_GIVEN ENTRIES_
= = = =

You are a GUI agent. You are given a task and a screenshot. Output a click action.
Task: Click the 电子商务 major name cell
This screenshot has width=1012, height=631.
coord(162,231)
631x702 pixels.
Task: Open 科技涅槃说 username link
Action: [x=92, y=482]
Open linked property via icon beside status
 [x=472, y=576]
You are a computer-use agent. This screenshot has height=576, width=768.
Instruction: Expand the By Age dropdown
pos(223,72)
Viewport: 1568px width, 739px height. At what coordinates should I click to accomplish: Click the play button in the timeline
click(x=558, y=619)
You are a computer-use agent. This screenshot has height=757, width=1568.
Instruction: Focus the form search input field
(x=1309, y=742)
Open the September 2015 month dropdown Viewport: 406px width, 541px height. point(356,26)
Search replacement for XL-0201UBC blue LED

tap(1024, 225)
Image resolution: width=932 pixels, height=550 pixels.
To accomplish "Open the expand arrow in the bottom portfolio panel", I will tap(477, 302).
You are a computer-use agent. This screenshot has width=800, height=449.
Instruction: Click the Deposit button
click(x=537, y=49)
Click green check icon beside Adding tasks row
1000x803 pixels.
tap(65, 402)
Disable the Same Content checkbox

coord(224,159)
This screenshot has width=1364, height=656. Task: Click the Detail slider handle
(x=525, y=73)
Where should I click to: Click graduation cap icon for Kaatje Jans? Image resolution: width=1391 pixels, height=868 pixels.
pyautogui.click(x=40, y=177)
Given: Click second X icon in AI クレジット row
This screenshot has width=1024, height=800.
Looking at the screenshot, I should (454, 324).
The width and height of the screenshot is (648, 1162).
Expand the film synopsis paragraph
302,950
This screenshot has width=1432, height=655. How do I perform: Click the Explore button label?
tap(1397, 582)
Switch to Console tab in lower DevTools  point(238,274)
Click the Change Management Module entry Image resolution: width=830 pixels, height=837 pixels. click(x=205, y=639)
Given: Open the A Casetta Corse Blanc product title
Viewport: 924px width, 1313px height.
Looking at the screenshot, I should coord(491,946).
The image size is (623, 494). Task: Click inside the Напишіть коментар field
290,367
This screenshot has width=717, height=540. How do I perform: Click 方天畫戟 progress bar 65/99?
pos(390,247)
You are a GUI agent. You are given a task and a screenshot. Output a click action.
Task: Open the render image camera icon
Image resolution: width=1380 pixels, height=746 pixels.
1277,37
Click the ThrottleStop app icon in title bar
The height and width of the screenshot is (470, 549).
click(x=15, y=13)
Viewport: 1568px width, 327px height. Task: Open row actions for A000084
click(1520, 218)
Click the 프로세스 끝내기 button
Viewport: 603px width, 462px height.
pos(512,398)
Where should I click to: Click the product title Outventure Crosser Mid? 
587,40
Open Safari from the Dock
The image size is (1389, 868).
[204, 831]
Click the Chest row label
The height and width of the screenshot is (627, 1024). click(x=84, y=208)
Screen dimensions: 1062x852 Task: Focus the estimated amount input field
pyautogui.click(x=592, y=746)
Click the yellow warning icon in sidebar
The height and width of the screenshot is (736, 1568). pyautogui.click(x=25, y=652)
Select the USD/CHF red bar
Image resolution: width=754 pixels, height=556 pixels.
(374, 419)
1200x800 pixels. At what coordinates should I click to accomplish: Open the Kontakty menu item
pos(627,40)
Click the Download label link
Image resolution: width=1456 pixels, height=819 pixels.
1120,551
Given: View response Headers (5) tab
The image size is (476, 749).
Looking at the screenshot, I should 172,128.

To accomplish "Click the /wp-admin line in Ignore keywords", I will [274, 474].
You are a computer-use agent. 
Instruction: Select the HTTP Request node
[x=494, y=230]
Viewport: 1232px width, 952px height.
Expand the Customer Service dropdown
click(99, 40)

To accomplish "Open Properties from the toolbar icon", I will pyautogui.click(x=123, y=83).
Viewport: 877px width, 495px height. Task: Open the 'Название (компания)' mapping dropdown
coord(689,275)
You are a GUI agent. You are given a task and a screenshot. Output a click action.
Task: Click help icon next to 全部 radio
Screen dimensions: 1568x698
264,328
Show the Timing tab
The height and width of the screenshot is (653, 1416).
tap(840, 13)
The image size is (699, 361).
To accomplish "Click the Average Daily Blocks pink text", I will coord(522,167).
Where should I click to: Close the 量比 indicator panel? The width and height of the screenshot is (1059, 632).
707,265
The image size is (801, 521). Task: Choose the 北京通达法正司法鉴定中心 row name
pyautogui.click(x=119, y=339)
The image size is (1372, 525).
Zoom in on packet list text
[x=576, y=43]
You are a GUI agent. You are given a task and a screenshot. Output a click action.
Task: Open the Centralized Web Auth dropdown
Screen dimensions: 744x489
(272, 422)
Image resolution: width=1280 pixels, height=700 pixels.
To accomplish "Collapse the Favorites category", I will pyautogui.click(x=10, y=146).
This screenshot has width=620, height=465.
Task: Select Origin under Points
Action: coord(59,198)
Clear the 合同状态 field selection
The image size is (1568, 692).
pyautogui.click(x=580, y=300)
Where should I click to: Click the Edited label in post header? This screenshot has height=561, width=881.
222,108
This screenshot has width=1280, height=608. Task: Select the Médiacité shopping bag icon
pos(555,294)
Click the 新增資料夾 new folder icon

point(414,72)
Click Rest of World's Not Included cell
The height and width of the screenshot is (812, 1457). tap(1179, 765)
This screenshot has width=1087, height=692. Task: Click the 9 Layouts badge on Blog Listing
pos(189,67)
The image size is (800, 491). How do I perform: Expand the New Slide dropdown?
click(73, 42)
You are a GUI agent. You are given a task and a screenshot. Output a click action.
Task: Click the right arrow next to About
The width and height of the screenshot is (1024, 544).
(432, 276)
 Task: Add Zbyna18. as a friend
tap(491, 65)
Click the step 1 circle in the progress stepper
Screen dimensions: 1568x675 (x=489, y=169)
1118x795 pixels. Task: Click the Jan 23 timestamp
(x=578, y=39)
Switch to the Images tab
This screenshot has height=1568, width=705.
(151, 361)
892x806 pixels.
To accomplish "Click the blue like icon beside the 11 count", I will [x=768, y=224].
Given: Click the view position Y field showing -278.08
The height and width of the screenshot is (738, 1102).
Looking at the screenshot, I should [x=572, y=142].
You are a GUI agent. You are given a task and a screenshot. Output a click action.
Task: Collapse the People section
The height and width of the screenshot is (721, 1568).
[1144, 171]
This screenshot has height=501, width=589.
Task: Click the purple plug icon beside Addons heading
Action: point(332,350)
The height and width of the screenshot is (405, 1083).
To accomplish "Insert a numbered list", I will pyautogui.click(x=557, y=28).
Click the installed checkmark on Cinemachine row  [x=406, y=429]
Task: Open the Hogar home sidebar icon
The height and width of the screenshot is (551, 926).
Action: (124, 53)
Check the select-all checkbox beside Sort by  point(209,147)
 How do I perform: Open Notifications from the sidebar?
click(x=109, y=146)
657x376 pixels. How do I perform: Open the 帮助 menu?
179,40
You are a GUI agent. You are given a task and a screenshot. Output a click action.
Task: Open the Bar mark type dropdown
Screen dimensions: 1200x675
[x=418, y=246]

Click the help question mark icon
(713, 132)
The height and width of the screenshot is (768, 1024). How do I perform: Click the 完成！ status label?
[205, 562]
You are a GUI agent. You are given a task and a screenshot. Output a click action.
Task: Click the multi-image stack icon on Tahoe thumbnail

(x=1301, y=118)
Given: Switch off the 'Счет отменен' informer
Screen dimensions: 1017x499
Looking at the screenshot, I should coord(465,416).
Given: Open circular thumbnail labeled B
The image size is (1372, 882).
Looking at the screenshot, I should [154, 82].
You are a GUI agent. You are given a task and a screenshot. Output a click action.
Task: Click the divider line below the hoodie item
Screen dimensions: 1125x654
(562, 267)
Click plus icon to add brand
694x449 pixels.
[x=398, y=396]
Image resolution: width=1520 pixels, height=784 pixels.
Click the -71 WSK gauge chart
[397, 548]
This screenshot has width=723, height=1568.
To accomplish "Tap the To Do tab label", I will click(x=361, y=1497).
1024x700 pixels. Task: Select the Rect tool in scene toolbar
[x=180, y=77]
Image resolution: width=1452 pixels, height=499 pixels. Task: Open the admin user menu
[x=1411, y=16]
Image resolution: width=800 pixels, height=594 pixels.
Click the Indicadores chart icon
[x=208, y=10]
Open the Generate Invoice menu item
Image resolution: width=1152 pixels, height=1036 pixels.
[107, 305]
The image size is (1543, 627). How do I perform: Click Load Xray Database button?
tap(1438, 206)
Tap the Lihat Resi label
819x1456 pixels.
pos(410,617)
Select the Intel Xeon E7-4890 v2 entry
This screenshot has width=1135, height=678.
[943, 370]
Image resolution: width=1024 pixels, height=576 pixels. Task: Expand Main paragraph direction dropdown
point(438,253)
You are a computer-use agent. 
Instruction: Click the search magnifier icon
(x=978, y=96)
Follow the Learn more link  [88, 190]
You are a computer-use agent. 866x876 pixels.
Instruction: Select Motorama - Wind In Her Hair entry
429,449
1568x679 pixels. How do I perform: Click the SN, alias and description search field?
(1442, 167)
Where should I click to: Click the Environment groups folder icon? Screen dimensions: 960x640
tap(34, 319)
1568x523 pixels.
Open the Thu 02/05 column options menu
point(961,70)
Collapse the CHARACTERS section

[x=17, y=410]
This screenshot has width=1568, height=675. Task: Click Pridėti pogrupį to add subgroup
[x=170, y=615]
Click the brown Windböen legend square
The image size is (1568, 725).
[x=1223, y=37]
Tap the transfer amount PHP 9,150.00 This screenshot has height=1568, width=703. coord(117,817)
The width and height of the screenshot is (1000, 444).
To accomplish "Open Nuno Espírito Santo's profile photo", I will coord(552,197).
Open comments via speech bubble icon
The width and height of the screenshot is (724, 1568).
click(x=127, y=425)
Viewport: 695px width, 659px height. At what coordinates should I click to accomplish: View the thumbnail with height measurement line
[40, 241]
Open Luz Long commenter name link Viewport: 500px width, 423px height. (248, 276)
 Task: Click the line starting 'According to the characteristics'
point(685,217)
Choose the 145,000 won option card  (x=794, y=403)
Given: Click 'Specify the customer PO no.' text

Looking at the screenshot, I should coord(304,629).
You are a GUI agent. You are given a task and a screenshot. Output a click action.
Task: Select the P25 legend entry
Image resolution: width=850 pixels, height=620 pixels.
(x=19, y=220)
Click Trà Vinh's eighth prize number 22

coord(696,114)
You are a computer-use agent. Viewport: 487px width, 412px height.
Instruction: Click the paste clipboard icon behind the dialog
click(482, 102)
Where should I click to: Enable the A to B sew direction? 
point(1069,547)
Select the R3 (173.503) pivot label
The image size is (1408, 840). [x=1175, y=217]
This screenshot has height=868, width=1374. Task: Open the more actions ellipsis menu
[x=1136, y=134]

= = = =

Give back precisely the lines above that start at the line containing "892x806 pixels." and end at the line containing "Given: Switch off the 'Счет отменен' informer", inclusive. No other lines belong in the output.

_SOLUTION FOR THIS PROBLEM_
892x806 pixels.
To accomplish "Click the blue like icon beside the 11 count", I will [x=768, y=224].
Given: Click the view position Y field showing -278.08
The height and width of the screenshot is (738, 1102).
Looking at the screenshot, I should [x=572, y=142].
You are a GUI agent. You are given a task and a screenshot. Output a click action.
Task: Collapse the People section
The height and width of the screenshot is (721, 1568).
[1144, 171]
This screenshot has height=501, width=589.
Task: Click the purple plug icon beside Addons heading
Action: point(332,350)
The height and width of the screenshot is (405, 1083).
To accomplish "Insert a numbered list", I will pyautogui.click(x=557, y=28).
Click the installed checkmark on Cinemachine row  [x=406, y=429]
Task: Open the Hogar home sidebar icon
The height and width of the screenshot is (551, 926).
Action: (124, 53)
Check the select-all checkbox beside Sort by  point(209,147)
 How do I perform: Open Notifications from the sidebar?
click(x=109, y=146)
657x376 pixels. How do I perform: Open the 帮助 menu?
179,40
You are a GUI agent. You are given a task and a screenshot. Output a click action.
Task: Open the Bar mark type dropdown
Screen dimensions: 1200x675
[x=418, y=246]

Click the help question mark icon
(713, 132)
The height and width of the screenshot is (768, 1024). How do I perform: Click the 完成！ status label?
[205, 562]
You are a GUI agent. You are given a task and a screenshot. Output a click action.
Task: Click the multi-image stack icon on Tahoe thumbnail

(x=1301, y=118)
Given: Switch off the 'Счет отменен' informer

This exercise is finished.